**The problem:** After locating the line that contains "Click the lock screen padlock icon" in the records below, write out exactly that line and each line after it through the one that contains "Select the Crop tool", and nothing else.

(Dataset items)
>>>
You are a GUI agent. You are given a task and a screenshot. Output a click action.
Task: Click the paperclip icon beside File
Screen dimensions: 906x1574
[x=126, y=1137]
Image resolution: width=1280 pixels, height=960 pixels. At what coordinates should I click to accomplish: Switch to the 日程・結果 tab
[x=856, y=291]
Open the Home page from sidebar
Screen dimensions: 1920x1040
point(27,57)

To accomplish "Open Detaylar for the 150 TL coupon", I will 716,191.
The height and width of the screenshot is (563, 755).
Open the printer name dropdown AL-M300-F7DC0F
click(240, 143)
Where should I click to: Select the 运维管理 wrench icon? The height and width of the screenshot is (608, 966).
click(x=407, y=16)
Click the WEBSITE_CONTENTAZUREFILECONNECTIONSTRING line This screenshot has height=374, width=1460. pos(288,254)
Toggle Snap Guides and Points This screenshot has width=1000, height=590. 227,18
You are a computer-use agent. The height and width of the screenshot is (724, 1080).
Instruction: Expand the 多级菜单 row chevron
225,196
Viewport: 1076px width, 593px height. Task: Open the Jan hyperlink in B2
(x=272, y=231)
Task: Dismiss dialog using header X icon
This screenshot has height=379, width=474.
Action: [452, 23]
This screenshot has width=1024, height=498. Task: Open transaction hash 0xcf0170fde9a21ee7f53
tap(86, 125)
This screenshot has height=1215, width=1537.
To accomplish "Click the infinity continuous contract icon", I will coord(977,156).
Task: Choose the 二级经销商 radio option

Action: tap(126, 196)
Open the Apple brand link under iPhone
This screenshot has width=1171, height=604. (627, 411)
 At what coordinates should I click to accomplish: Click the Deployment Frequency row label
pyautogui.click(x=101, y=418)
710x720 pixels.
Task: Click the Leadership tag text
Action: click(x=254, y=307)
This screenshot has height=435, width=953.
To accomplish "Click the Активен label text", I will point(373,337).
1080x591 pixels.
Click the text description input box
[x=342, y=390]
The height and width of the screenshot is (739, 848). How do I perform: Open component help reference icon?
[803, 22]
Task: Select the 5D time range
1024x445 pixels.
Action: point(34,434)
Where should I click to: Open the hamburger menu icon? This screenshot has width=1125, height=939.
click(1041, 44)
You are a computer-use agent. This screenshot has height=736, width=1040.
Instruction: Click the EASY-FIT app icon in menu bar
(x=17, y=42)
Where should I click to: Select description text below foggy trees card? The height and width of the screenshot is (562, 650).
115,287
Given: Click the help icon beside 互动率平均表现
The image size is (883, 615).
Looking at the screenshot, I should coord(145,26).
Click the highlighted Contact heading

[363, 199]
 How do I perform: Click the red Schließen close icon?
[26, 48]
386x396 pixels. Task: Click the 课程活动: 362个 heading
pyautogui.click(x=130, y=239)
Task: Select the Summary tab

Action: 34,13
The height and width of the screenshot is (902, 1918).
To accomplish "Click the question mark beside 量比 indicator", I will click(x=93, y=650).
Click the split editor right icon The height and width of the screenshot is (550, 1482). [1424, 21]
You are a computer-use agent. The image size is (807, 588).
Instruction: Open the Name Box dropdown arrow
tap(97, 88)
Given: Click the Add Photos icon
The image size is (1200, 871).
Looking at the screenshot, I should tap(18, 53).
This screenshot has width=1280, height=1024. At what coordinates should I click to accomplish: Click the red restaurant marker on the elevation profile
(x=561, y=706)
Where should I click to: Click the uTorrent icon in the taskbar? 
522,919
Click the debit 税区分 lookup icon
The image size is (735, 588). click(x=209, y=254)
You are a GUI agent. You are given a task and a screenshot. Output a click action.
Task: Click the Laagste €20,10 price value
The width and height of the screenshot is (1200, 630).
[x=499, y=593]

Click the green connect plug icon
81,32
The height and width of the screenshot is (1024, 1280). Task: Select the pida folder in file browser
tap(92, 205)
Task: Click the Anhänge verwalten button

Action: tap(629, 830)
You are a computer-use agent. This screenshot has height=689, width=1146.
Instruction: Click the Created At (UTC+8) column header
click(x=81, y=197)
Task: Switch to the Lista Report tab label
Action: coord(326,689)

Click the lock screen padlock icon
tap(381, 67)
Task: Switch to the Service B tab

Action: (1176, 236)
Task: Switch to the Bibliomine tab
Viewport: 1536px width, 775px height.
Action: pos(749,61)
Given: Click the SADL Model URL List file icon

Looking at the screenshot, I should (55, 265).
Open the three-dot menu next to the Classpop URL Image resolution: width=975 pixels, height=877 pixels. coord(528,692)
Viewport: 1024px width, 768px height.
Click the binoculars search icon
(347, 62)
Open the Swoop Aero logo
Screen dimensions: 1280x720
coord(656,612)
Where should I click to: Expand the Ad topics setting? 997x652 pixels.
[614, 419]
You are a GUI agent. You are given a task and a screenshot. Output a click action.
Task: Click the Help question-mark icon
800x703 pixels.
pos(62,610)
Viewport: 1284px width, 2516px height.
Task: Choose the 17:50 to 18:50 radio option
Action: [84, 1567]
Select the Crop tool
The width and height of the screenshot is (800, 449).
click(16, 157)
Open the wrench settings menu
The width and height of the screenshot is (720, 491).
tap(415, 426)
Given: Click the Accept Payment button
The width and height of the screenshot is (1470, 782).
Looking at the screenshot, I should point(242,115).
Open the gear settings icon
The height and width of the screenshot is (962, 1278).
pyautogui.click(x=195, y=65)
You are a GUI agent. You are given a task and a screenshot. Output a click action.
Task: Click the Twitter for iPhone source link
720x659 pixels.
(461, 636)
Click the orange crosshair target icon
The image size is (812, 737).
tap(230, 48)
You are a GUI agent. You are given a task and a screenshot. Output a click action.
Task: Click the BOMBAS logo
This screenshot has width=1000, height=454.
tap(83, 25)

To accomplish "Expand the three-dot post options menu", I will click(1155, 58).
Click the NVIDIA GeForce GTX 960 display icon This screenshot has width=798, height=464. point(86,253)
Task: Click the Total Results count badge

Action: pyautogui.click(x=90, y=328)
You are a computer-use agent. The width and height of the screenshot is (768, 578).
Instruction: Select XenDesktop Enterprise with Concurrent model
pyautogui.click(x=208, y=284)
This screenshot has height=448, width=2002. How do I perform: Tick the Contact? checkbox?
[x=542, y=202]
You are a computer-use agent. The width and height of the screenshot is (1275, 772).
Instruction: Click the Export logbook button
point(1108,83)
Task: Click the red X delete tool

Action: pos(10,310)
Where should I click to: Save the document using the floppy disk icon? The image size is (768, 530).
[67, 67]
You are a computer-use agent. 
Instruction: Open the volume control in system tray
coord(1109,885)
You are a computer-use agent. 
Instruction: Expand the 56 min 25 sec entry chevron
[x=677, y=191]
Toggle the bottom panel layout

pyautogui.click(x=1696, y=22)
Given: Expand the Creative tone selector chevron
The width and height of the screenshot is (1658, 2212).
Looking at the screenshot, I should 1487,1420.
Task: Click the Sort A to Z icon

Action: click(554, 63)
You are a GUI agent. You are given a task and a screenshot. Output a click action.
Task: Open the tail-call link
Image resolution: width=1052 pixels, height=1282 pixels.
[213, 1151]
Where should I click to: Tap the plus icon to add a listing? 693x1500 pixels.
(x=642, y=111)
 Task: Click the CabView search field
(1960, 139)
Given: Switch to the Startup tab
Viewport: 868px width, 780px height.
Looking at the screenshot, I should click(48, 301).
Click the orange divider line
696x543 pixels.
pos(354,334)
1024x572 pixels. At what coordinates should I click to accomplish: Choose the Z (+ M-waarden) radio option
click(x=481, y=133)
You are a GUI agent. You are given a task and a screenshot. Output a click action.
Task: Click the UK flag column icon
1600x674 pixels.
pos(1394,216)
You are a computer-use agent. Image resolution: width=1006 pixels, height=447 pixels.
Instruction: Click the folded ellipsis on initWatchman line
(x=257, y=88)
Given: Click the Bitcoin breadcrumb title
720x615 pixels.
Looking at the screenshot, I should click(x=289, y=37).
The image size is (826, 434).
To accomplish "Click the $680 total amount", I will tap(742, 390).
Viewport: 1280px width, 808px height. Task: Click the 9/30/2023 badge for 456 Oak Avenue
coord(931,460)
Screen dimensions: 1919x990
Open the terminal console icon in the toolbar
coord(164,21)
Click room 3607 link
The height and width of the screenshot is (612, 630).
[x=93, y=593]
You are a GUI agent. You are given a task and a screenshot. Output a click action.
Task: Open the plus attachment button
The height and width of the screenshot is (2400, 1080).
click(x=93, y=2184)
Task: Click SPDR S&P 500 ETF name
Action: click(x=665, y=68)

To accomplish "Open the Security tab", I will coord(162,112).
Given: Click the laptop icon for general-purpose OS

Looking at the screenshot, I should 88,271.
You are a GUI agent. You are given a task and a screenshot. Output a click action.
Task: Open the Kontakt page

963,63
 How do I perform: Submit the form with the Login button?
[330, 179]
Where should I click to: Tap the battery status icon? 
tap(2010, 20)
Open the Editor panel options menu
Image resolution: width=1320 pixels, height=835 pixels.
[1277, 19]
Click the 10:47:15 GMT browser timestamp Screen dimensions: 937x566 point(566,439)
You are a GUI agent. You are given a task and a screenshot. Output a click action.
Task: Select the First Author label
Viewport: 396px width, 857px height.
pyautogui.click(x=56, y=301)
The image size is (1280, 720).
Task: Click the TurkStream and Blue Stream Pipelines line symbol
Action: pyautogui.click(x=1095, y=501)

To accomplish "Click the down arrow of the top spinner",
<<<
**Result of this exercise:**
Click the lock screen padlock icon
tap(381, 67)
Task: Switch to the Service B tab

Action: (1176, 236)
Task: Switch to the Bibliomine tab
Viewport: 1536px width, 775px height.
Action: pos(749,61)
Given: Click the SADL Model URL List file icon

Looking at the screenshot, I should (55, 265).
Open the three-dot menu next to the Classpop URL Image resolution: width=975 pixels, height=877 pixels. coord(528,692)
Viewport: 1024px width, 768px height.
Click the binoculars search icon
(347, 62)
Open the Swoop Aero logo
Screen dimensions: 1280x720
coord(656,612)
Where should I click to: Expand the Ad topics setting? 997x652 pixels.
[614, 419]
You are a GUI agent. You are given a task and a screenshot. Output a click action.
Task: Click the Help question-mark icon
800x703 pixels.
pos(62,610)
Viewport: 1284px width, 2516px height.
Task: Choose the 17:50 to 18:50 radio option
Action: [84, 1567]
Select the Crop tool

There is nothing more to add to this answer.